___ INFORMATION GIVEN ___

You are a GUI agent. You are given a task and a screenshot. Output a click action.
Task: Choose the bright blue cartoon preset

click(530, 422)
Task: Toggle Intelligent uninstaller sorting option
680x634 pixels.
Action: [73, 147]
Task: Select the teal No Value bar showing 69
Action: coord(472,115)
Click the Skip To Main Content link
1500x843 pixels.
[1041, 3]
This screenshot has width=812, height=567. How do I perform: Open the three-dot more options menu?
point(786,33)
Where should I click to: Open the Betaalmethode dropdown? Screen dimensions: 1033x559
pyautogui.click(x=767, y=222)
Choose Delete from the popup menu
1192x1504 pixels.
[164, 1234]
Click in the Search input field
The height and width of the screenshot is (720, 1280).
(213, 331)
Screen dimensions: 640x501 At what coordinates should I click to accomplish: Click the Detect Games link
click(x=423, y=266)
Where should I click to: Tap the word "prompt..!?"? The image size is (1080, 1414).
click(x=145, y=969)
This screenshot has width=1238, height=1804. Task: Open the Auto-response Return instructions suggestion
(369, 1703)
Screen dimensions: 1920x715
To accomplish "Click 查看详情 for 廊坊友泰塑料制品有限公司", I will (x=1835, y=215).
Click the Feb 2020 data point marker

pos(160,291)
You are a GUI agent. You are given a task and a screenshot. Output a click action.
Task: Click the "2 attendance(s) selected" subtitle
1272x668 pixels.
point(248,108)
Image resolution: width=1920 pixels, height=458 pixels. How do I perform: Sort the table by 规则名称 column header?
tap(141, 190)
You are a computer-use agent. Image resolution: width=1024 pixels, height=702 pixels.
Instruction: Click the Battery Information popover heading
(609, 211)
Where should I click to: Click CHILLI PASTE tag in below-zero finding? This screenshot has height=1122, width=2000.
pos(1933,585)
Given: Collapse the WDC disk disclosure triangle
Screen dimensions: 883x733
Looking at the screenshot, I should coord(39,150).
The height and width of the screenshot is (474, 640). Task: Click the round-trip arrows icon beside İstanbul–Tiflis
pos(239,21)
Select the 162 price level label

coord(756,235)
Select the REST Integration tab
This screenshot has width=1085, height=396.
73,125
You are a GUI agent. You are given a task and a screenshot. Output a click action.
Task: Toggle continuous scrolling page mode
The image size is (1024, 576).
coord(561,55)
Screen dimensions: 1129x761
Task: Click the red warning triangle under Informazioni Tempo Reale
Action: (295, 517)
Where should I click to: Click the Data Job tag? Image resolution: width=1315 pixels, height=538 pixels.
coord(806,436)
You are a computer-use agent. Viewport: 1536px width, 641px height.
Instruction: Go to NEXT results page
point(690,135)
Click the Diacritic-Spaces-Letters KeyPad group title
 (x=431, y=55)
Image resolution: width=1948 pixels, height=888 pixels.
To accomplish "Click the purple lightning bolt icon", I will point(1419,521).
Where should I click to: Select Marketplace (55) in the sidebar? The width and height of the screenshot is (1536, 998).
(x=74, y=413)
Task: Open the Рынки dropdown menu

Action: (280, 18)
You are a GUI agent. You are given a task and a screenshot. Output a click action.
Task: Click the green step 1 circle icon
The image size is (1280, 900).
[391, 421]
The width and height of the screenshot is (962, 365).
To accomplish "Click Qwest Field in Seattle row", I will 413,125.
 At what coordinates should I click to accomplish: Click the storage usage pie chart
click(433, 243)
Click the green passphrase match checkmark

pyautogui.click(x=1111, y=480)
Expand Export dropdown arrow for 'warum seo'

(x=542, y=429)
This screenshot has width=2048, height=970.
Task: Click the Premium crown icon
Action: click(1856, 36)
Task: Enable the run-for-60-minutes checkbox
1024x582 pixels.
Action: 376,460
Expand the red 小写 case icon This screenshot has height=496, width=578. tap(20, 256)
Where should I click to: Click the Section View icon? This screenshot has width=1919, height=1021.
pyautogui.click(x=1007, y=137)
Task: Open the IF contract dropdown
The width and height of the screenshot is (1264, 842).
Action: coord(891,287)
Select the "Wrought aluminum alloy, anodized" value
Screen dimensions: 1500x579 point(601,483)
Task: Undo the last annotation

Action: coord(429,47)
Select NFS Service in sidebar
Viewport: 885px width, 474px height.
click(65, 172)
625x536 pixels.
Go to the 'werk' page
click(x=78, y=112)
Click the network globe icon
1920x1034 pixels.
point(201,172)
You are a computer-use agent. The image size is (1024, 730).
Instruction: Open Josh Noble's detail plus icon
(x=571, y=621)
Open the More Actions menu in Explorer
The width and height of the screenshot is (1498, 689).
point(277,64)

___

WHAT THIS TASK INVOLVES - Retype the records above in full, exactly.

WRITTEN SOLUTION -
You are a GUI agent. You are given a task and a screenshot. Output a click action.
Task: Choose the bright blue cartoon preset

click(530, 422)
Task: Toggle Intelligent uninstaller sorting option
680x634 pixels.
Action: [73, 147]
Task: Select the teal No Value bar showing 69
Action: coord(472,115)
Click the Skip To Main Content link
1500x843 pixels.
[1041, 3]
This screenshot has width=812, height=567. How do I perform: Open the three-dot more options menu?
point(786,33)
Where should I click to: Open the Betaalmethode dropdown? Screen dimensions: 1033x559
pyautogui.click(x=767, y=222)
Choose Delete from the popup menu
1192x1504 pixels.
[164, 1234]
Click in the Search input field
The height and width of the screenshot is (720, 1280).
(213, 331)
Screen dimensions: 640x501 At what coordinates should I click to accomplish: Click the Detect Games link
click(x=423, y=266)
Where should I click to: Tap the word "prompt..!?"? The image size is (1080, 1414).
click(x=145, y=969)
This screenshot has width=1238, height=1804. Task: Open the Auto-response Return instructions suggestion
(369, 1703)
Screen dimensions: 1920x715
To accomplish "Click 查看详情 for 廊坊友泰塑料制品有限公司", I will (x=1835, y=215).
Click the Feb 2020 data point marker

pos(160,291)
You are a GUI agent. You are given a task and a screenshot. Output a click action.
Task: Click the "2 attendance(s) selected" subtitle
1272x668 pixels.
point(248,108)
Image resolution: width=1920 pixels, height=458 pixels. How do I perform: Sort the table by 规则名称 column header?
tap(141, 190)
You are a computer-use agent. Image resolution: width=1024 pixels, height=702 pixels.
Instruction: Click the Battery Information popover heading
(609, 211)
Where should I click to: Click CHILLI PASTE tag in below-zero finding? This screenshot has height=1122, width=2000.
pos(1933,585)
Given: Collapse the WDC disk disclosure triangle
Screen dimensions: 883x733
Looking at the screenshot, I should coord(39,150).
The height and width of the screenshot is (474, 640). Task: Click the round-trip arrows icon beside İstanbul–Tiflis
pos(239,21)
Select the 162 price level label

coord(756,235)
Select the REST Integration tab
This screenshot has width=1085, height=396.
73,125
You are a GUI agent. You are given a task and a screenshot. Output a click action.
Task: Toggle continuous scrolling page mode
The image size is (1024, 576).
coord(561,55)
Screen dimensions: 1129x761
Task: Click the red warning triangle under Informazioni Tempo Reale
Action: (295, 517)
Where should I click to: Click the Data Job tag? Image resolution: width=1315 pixels, height=538 pixels.
coord(806,436)
You are a computer-use agent. Viewport: 1536px width, 641px height.
Instruction: Go to NEXT results page
point(690,135)
Click the Diacritic-Spaces-Letters KeyPad group title
 (x=431, y=55)
Image resolution: width=1948 pixels, height=888 pixels.
To accomplish "Click the purple lightning bolt icon", I will point(1419,521).
Where should I click to: Select Marketplace (55) in the sidebar? The width and height of the screenshot is (1536, 998).
(x=74, y=413)
Task: Open the Рынки dropdown menu

Action: (280, 18)
You are a GUI agent. You are given a task and a screenshot. Output a click action.
Task: Click the green step 1 circle icon
The image size is (1280, 900).
[391, 421]
The width and height of the screenshot is (962, 365).
To accomplish "Click Qwest Field in Seattle row", I will 413,125.
 At what coordinates should I click to accomplish: Click the storage usage pie chart
click(433, 243)
Click the green passphrase match checkmark

pyautogui.click(x=1111, y=480)
Expand Export dropdown arrow for 'warum seo'

(x=542, y=429)
This screenshot has width=2048, height=970.
Task: Click the Premium crown icon
Action: click(1856, 36)
Task: Enable the run-for-60-minutes checkbox
1024x582 pixels.
Action: 376,460
Expand the red 小写 case icon This screenshot has height=496, width=578. tap(20, 256)
Where should I click to: Click the Section View icon? This screenshot has width=1919, height=1021.
pyautogui.click(x=1007, y=137)
Task: Open the IF contract dropdown
The width and height of the screenshot is (1264, 842).
Action: coord(891,287)
Select the "Wrought aluminum alloy, anodized" value
Screen dimensions: 1500x579 point(601,483)
Task: Undo the last annotation

Action: coord(429,47)
Select NFS Service in sidebar
Viewport: 885px width, 474px height.
click(65, 172)
625x536 pixels.
Go to the 'werk' page
click(x=78, y=112)
Click the network globe icon
1920x1034 pixels.
point(201,172)
You are a computer-use agent. The image size is (1024, 730).
Instruction: Open Josh Noble's detail plus icon
(x=571, y=621)
Open the More Actions menu in Explorer
The width and height of the screenshot is (1498, 689).
point(277,64)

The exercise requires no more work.